To do: All of the data below needs to be set down again, exactly as shown.

Source material:
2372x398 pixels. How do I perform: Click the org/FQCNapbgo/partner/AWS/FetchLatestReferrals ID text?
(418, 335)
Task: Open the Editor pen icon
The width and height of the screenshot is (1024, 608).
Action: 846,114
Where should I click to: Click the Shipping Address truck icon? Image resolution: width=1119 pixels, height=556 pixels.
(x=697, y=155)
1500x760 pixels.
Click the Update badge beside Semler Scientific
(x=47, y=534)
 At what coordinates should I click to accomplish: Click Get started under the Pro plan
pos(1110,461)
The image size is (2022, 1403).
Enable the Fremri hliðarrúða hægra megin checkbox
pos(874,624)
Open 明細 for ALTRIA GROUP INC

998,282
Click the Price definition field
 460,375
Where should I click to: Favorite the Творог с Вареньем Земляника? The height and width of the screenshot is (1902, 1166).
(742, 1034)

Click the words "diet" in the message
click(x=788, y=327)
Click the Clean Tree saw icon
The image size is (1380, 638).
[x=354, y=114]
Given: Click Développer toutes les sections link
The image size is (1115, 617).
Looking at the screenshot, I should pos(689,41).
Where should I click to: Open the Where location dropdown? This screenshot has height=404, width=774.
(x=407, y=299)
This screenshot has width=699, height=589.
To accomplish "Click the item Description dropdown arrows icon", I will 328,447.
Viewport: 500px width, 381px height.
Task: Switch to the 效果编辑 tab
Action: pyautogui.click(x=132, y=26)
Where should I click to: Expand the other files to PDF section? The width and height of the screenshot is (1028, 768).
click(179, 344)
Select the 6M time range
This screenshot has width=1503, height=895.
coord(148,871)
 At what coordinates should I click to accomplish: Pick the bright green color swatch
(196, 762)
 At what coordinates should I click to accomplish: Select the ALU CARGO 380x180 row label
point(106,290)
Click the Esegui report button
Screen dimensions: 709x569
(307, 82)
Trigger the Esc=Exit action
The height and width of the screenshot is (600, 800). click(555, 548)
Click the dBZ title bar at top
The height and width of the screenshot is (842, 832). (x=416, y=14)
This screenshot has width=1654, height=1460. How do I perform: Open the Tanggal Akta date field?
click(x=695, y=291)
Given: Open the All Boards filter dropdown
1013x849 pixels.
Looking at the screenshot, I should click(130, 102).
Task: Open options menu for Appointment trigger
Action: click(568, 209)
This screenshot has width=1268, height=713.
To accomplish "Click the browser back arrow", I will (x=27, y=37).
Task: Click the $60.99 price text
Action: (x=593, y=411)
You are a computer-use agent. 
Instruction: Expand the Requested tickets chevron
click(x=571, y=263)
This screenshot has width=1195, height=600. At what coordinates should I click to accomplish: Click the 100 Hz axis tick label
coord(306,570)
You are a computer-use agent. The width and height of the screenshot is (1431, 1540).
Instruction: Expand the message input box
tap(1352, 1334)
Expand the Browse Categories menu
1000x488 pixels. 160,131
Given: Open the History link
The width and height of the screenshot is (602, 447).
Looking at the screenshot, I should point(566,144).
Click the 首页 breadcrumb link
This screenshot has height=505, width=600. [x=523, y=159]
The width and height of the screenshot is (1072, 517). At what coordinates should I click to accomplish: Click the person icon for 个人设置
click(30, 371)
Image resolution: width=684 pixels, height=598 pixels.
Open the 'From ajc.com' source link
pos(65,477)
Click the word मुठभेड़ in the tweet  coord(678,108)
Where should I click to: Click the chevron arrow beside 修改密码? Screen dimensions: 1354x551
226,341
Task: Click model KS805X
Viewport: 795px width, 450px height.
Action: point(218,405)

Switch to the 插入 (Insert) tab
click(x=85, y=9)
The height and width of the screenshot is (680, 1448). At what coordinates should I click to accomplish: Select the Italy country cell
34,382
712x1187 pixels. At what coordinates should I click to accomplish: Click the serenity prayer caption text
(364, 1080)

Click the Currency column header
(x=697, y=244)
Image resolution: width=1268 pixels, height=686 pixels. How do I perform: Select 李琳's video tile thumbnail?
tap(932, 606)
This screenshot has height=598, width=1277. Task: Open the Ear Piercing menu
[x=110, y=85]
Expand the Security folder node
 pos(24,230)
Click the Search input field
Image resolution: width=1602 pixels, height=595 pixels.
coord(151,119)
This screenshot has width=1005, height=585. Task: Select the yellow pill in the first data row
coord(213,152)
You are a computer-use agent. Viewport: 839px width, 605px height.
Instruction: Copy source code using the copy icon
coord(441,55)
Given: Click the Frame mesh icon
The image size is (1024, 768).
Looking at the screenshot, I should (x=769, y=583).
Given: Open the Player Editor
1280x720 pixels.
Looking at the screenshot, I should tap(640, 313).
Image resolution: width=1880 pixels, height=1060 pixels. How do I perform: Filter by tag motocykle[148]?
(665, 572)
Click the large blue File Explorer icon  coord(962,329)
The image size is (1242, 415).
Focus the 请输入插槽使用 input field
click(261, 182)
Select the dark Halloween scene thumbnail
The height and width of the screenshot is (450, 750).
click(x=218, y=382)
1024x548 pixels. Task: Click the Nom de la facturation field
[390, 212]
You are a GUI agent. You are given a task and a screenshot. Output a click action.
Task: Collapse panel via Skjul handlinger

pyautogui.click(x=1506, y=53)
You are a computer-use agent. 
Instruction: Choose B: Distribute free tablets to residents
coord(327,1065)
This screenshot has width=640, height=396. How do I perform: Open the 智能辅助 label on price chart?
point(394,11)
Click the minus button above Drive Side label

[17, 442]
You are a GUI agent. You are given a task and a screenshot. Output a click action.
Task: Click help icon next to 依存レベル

Solution for this task:
2372x398 pixels. How do I perform: Click the org/FQCNapbgo/partner/AWS/FetchLatestReferrals ID text?
(418, 335)
Task: Open the Editor pen icon
The width and height of the screenshot is (1024, 608).
Action: 846,114
Where should I click to: Click the Shipping Address truck icon? Image resolution: width=1119 pixels, height=556 pixels.
(x=697, y=155)
1500x760 pixels.
Click the Update badge beside Semler Scientific
(x=47, y=534)
 At what coordinates should I click to accomplish: Click Get started under the Pro plan
pos(1110,461)
The image size is (2022, 1403).
Enable the Fremri hliðarrúða hægra megin checkbox
pos(874,624)
Open 明細 for ALTRIA GROUP INC

998,282
Click the Price definition field
 460,375
Where should I click to: Favorite the Творог с Вареньем Земляника? The height and width of the screenshot is (1902, 1166).
(742, 1034)

Click the words "diet" in the message
click(x=788, y=327)
Click the Clean Tree saw icon
The image size is (1380, 638).
[x=354, y=114]
Given: Click Développer toutes les sections link
The image size is (1115, 617).
Looking at the screenshot, I should pos(689,41).
Where should I click to: Open the Where location dropdown? This screenshot has height=404, width=774.
(x=407, y=299)
This screenshot has width=699, height=589.
To accomplish "Click the item Description dropdown arrows icon", I will 328,447.
Viewport: 500px width, 381px height.
Task: Switch to the 效果编辑 tab
Action: pyautogui.click(x=132, y=26)
Where should I click to: Expand the other files to PDF section? The width and height of the screenshot is (1028, 768).
click(179, 344)
Select the 6M time range
This screenshot has width=1503, height=895.
coord(148,871)
 At what coordinates should I click to accomplish: Pick the bright green color swatch
(196, 762)
 At what coordinates should I click to accomplish: Select the ALU CARGO 380x180 row label
point(106,290)
Click the Esegui report button
Screen dimensions: 709x569
(307, 82)
Trigger the Esc=Exit action
The height and width of the screenshot is (600, 800). click(555, 548)
Click the dBZ title bar at top
The height and width of the screenshot is (842, 832). (x=416, y=14)
This screenshot has width=1654, height=1460. How do I perform: Open the Tanggal Akta date field?
click(x=695, y=291)
Given: Open the All Boards filter dropdown
1013x849 pixels.
Looking at the screenshot, I should click(130, 102).
Task: Open options menu for Appointment trigger
Action: click(568, 209)
This screenshot has width=1268, height=713.
To accomplish "Click the browser back arrow", I will (x=27, y=37).
Task: Click the $60.99 price text
Action: (x=593, y=411)
You are a computer-use agent. 
Instruction: Expand the Requested tickets chevron
click(x=571, y=263)
This screenshot has width=1195, height=600. At what coordinates should I click to accomplish: Click the 100 Hz axis tick label
coord(306,570)
You are a computer-use agent. The width and height of the screenshot is (1431, 1540).
Instruction: Expand the message input box
tap(1352, 1334)
Expand the Browse Categories menu
1000x488 pixels. 160,131
Given: Open the History link
The width and height of the screenshot is (602, 447).
Looking at the screenshot, I should point(566,144).
Click the 首页 breadcrumb link
This screenshot has height=505, width=600. [x=523, y=159]
The width and height of the screenshot is (1072, 517). At what coordinates should I click to accomplish: Click the person icon for 个人设置
click(30, 371)
Image resolution: width=684 pixels, height=598 pixels.
Open the 'From ajc.com' source link
pos(65,477)
Click the word मुठभेड़ in the tweet  coord(678,108)
Where should I click to: Click the chevron arrow beside 修改密码? Screen dimensions: 1354x551
226,341
Task: Click model KS805X
Viewport: 795px width, 450px height.
Action: point(218,405)

Switch to the 插入 (Insert) tab
click(x=85, y=9)
The height and width of the screenshot is (680, 1448). At what coordinates should I click to accomplish: Select the Italy country cell
34,382
712x1187 pixels. At what coordinates should I click to accomplish: Click the serenity prayer caption text
(364, 1080)

Click the Currency column header
(x=697, y=244)
Image resolution: width=1268 pixels, height=686 pixels. How do I perform: Select 李琳's video tile thumbnail?
tap(932, 606)
This screenshot has height=598, width=1277. Task: Open the Ear Piercing menu
[x=110, y=85]
Expand the Security folder node
 pos(24,230)
Click the Search input field
Image resolution: width=1602 pixels, height=595 pixels.
coord(151,119)
This screenshot has width=1005, height=585. Task: Select the yellow pill in the first data row
coord(213,152)
You are a computer-use agent. Viewport: 839px width, 605px height.
Instruction: Copy source code using the copy icon
coord(441,55)
Given: Click the Frame mesh icon
The image size is (1024, 768).
Looking at the screenshot, I should (x=769, y=583).
Given: Open the Player Editor
1280x720 pixels.
Looking at the screenshot, I should tap(640, 313).
Image resolution: width=1880 pixels, height=1060 pixels. How do I perform: Filter by tag motocykle[148]?
(665, 572)
Click the large blue File Explorer icon  coord(962,329)
The image size is (1242, 415).
Focus the 请输入插槽使用 input field
click(261, 182)
Select the dark Halloween scene thumbnail
The height and width of the screenshot is (450, 750).
click(x=218, y=382)
1024x548 pixels. Task: Click the Nom de la facturation field
[390, 212]
You are a GUI agent. You are given a task and a screenshot. Output a click action.
Task: Collapse panel via Skjul handlinger

pyautogui.click(x=1506, y=53)
You are a computer-use agent. 
Instruction: Choose B: Distribute free tablets to residents
coord(327,1065)
This screenshot has width=640, height=396. How do I perform: Open the 智能辅助 label on price chart?
point(394,11)
Click the minus button above Drive Side label

[17, 442]
You are a GUI agent. You are given a task and a screenshot. Output a click action.
Task: Click help icon next to 依存レベル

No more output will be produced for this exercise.